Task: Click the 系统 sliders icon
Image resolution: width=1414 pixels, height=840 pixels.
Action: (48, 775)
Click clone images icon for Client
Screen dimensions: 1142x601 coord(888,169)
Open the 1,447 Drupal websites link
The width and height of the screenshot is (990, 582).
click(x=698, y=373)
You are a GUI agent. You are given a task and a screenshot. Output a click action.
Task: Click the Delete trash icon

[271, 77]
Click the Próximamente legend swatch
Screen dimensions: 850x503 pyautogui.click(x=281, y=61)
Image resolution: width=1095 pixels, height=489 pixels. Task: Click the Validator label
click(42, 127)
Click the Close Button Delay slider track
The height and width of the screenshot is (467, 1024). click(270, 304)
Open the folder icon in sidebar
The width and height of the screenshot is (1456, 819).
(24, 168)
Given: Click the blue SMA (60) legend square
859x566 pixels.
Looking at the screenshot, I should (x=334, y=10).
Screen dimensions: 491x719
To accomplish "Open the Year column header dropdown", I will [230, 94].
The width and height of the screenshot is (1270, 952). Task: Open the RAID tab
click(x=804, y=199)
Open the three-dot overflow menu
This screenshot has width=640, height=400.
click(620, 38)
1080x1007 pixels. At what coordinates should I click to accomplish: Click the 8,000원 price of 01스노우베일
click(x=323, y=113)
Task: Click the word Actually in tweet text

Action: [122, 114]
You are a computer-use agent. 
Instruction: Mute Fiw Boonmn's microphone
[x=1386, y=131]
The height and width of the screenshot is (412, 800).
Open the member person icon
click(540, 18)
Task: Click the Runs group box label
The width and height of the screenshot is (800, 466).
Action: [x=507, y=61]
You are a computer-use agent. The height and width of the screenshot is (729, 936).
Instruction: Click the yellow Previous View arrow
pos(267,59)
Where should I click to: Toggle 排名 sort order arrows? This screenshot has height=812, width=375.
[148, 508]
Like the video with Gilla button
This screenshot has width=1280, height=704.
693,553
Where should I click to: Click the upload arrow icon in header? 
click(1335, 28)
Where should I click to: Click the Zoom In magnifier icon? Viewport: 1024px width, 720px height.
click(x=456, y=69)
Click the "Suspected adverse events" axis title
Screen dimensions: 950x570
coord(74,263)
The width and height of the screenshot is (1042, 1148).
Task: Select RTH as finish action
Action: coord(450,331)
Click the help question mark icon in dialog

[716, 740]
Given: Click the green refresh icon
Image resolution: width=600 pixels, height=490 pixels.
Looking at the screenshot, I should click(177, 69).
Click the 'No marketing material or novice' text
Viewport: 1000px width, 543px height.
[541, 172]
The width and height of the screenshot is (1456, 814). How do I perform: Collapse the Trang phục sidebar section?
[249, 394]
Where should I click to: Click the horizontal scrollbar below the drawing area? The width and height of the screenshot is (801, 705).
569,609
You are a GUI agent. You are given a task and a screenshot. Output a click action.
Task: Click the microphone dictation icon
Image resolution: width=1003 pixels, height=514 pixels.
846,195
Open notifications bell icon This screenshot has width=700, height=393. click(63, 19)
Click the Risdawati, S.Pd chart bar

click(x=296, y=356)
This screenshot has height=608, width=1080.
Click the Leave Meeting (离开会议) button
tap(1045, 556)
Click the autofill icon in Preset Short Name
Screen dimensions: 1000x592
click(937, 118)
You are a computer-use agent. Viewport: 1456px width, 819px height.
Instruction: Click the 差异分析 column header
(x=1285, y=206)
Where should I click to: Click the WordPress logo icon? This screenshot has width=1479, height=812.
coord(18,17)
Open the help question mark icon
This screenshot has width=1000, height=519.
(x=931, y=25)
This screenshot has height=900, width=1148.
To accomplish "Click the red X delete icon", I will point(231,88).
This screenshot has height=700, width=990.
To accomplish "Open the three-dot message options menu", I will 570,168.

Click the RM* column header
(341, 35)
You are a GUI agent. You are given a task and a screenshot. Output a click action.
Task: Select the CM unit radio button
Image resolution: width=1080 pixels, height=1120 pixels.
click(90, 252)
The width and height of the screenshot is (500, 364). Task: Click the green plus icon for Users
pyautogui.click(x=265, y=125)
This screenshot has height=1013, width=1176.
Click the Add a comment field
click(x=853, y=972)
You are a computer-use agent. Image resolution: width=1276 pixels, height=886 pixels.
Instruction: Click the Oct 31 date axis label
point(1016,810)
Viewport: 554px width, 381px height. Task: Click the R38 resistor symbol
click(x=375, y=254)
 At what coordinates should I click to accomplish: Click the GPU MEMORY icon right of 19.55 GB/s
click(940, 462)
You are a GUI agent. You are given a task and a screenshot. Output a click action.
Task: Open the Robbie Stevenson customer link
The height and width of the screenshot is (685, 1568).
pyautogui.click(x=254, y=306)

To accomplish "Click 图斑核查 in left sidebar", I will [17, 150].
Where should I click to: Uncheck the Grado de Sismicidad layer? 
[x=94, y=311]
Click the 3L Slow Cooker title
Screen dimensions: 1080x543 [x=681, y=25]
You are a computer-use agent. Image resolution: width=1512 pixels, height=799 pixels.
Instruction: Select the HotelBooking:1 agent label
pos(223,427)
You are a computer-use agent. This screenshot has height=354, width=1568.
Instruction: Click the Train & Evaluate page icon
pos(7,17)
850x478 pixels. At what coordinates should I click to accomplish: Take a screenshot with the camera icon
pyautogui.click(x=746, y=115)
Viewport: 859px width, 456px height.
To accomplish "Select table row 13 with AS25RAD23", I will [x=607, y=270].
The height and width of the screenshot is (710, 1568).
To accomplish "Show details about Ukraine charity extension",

| Task description |
Nothing but the lines from the one holding "850x478 pixels. At" through the last line of the data may be output, and each must match exactly.

| Answer below |
850x478 pixels. At what coordinates should I click to accomplish: Take a screenshot with the camera icon
pyautogui.click(x=746, y=115)
Viewport: 859px width, 456px height.
To accomplish "Select table row 13 with AS25RAD23", I will [x=607, y=270].
The height and width of the screenshot is (710, 1568).
To accomplish "Show details about Ukraine charity extension",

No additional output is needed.